The United States Department of Education ordered New York to keep making life miserable for students with special needs.
The state had asked for freedom to test some students based on their developmental level rather than their chronological age. They had also asked to give new English speakers two years before giving them the 3-8 grade tests, rather than the current one.
Arne Duncan's department said no on both counts.
U.S. Assistant Education Secretary Deborah Delisle said the requirements
are "necessary to ensure that teachers and parents of all students,
including (English learners) and students with disabilities, have
information on their students' proficiency and progress in
reading/language arts and mathematics" and "to ensure that schools are
held accountable for the academic achievement of all students."
The first reason is raw, unsliced baloney. First, as always, the department assumes that teachers and parents are dopes who have no idea how the student is doing until the student takes the magical test. Second, exactly how much information can really be gleaned by a test that a student cannot pass, either because it is far beyond the students intellectual capabilities or because it is in a language that a student has been using for less than a year?

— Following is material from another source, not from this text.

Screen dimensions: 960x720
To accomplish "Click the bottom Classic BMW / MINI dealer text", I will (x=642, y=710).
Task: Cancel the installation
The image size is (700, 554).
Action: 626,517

The second reason is, at least, more honest. Duncan's has long expressed the belief that special needs designations are used to warehouse undesirable, difficult or underserved students, rendering them effectively invisible and allowing the schools to give up on them. Very well. Those of us who support public education need to not pretend that such things don't ever happen. But I don't believe that it happens nearly as much as the feds seem to fear, and I especially don't believe that the solution is to drag every single student with a challenge out into the center of town to be forced to fail visibly and completely.

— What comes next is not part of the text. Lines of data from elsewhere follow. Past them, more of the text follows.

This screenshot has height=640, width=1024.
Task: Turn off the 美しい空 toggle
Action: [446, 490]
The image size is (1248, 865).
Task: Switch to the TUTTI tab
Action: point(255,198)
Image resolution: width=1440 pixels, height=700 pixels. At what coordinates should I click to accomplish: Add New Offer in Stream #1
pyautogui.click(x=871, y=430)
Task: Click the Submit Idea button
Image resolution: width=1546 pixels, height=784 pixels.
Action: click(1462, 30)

There is nothing to be gained by forcing students to associate education with failure, to turn school into that place where they go to hear about how much they suck. It helps nobody.
Oh, I know. The most bizarrely stupid idea to become lodged in this department of education is the notion that students with special needs only do more poorly because teachers expect them to-- if teachers just expected harder, all students would do great. When it comes to English Language Learners, presumably the department is staffed with the same people who believe that when speaking to people who don't speak English, you can close the gap by speaking English at them louder, slower and harder.
So congratulations, New York, on being reminded that the feds have mandated failure for some of your most vulnerable students, and your teachers must continue to ignore their professional wisdom and personal empathy and instead continue throwing students with challenges under the bus.